*** Opening READING PASSAGE ***

All patients were able to hold their breath (around 13 sec) on the two scans. The patients' body weight and BMI were 63 ± 12 kg (range, 34-96 kg) and 24.5 ± 4.5 kg/m2 (range, 15.5-42.3 kg/m2), while the patients' mean heart rates were 63 ± 12 bpm (range, 44-101 bpm) on scan 1 and 62 ± 11 bpm (range, 36-100 bpm) on scan 2. The difference of mean heart rate between the two scans was 2 ± 3 bpm. The DLPs displayed on the Dose Report on the CT scanner and the estimated effective doses were 90.2 ± 9.8 mGy×cm and 1.5 ± 0.2 mSv, respectively.
Seventy-six of the overall 110 patients had CAC deposits on the two scan images, whereas 34 patients had no CAC deposits on either scan. The calcium deposited over the aorta and left coronary artery, and calcium from the epicardium, mitral valve or left atrial wall mimicking the CAC were interpreted differently (Fig. 2). The proportion of patients with higher heart rates (> 65 bpm) was 32% (24 of 76 patients) and with high BMI (> 25) was 34% (26 of 76 patients). The Agatston, volume, and mass scores on the two observers are summarized in Table 1.

Interscan and Interobserver Variability (n=76)

*** Closing READING PASSAGE ***

● **WORK TO COMPLETE**
Transcribe the section of the coronary calcium scan passage that begins at the words "All patients were" and stops after "0.2 mSv, respectively.".

*** Opening RECORDED DATA ***

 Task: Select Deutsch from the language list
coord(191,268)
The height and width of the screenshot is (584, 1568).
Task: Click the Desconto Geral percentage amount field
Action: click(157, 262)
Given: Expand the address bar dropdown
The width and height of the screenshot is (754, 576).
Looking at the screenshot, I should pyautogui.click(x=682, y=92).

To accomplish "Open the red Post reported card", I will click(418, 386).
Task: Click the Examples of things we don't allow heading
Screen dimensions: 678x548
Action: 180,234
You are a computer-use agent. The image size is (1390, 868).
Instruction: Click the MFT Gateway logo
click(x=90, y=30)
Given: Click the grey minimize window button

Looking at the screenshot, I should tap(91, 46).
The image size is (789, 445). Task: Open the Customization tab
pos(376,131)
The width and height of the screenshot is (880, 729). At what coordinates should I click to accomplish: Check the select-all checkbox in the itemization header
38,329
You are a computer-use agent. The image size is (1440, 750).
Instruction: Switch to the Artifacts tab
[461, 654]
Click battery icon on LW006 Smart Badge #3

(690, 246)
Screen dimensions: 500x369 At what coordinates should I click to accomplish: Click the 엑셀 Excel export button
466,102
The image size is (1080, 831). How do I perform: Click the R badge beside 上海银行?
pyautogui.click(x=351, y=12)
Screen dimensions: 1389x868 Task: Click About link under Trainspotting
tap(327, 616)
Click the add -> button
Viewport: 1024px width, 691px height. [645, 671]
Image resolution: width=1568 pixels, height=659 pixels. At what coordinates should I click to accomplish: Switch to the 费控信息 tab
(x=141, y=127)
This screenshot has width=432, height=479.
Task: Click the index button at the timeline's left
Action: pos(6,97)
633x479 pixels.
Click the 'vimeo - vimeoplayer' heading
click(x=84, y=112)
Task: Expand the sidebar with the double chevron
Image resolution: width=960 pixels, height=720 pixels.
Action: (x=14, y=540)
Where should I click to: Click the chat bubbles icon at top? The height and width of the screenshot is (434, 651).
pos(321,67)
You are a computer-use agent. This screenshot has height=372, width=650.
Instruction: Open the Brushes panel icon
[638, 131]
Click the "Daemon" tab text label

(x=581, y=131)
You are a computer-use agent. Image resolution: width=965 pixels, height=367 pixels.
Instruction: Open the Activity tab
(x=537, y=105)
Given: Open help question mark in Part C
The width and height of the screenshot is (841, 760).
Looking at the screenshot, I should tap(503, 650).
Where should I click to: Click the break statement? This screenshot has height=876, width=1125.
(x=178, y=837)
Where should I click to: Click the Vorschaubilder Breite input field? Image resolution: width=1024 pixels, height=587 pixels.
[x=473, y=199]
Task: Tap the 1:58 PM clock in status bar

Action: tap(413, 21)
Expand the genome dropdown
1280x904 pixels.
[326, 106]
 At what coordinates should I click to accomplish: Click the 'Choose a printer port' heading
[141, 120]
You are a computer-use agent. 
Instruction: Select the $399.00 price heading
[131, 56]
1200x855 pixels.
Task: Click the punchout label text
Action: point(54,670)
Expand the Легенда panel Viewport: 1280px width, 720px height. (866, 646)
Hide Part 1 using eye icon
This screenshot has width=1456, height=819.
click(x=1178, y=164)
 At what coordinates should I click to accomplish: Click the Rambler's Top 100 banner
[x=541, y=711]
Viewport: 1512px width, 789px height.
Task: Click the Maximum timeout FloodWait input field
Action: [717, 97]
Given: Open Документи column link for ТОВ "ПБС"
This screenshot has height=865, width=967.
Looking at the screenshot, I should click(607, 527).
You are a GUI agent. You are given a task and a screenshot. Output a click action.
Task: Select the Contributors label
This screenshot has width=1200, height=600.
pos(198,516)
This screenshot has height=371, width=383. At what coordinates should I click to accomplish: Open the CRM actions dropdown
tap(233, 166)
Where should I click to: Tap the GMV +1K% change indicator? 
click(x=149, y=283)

*** Closing RECORDED DATA ***

● **RESPONSE AREA**
All patients were able to hold their breath (around 13 sec) on the two scans. The patients' body weight and BMI were 63 ± 12 kg (range, 34-96 kg) and 24.5 ± 4.5 kg/m2 (range, 15.5-42.3 kg/m2), while the patients' mean heart rates were 63 ± 12 bpm (range, 44-101 bpm) on scan 1 and 62 ± 11 bpm (range, 36-100 bpm) on scan 2. The difference of mean heart rate between the two scans was 2 ± 3 bpm. The DLPs displayed on the Dose Report on the CT scanner and the estimated effective doses were 90.2 ± 9.8 mGy×cm and 1.5 ± 0.2 mSv, respectively.